# Directions:
Return, word for word, the line containing "product detail [tab] (742, 542)" and every line after it through the last line of the records below.

# Material for this task:
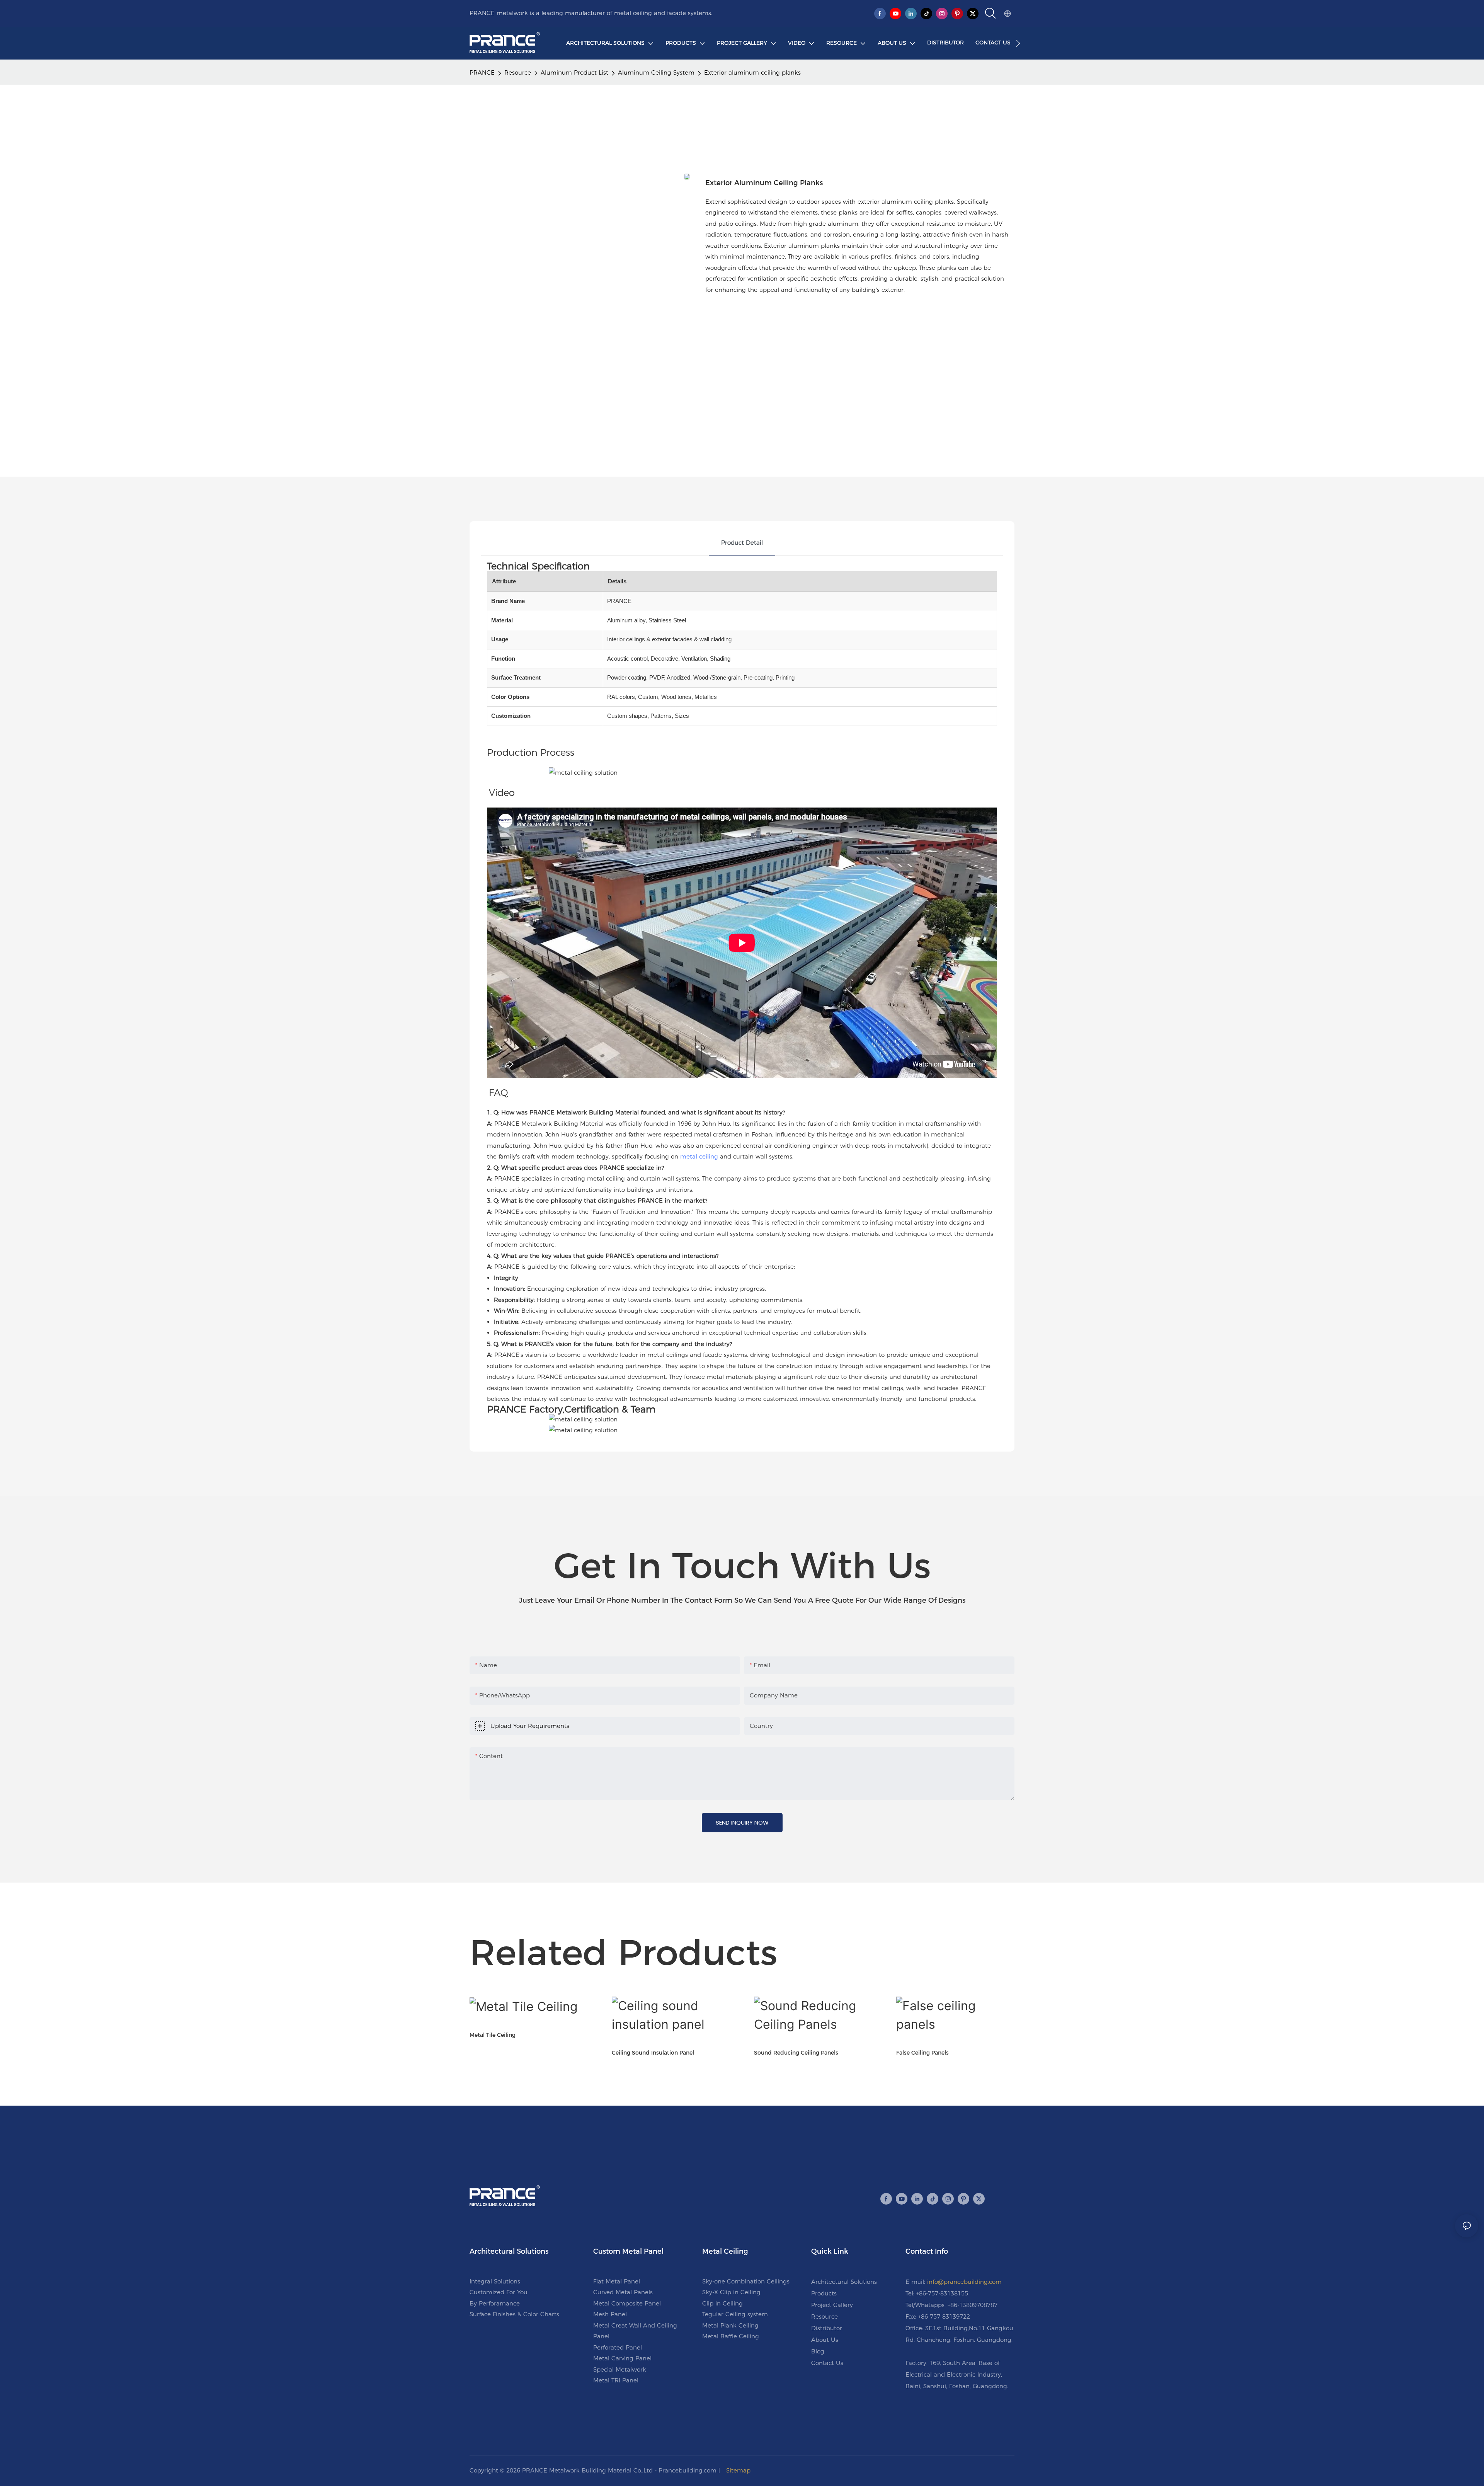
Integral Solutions (495, 2281)
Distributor (826, 2328)
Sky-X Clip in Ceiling (731, 2292)
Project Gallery (832, 2305)
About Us (824, 2339)
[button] (1018, 43)
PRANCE (482, 72)
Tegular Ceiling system (735, 2314)
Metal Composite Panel (627, 2303)
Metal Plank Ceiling (730, 2325)
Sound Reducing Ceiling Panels (796, 2052)
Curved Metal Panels (623, 2292)
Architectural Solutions (844, 2281)
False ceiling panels (922, 2052)
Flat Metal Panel (616, 2281)
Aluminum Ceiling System (656, 72)
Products (824, 2293)
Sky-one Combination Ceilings (746, 2281)
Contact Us (827, 2363)
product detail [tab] (742, 542)
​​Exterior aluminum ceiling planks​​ (752, 72)
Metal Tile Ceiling (493, 2034)
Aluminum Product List (574, 72)
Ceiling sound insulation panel (653, 2052)
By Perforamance (495, 2303)
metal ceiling (699, 1156)
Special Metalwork (619, 2369)
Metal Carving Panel (622, 2358)
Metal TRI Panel (615, 2380)
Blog (817, 2351)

# Solution to this exercise:
product detail [tab] (742, 542)
​​Exterior aluminum ceiling planks​​ (752, 72)
Metal Tile Ceiling (493, 2034)
Aluminum Product List (574, 72)
Ceiling sound insulation panel (653, 2052)
By Perforamance (495, 2303)
metal ceiling (699, 1156)
Special Metalwork (619, 2369)
Metal Carving Panel (622, 2358)
Metal TRI Panel (615, 2380)
Blog (817, 2351)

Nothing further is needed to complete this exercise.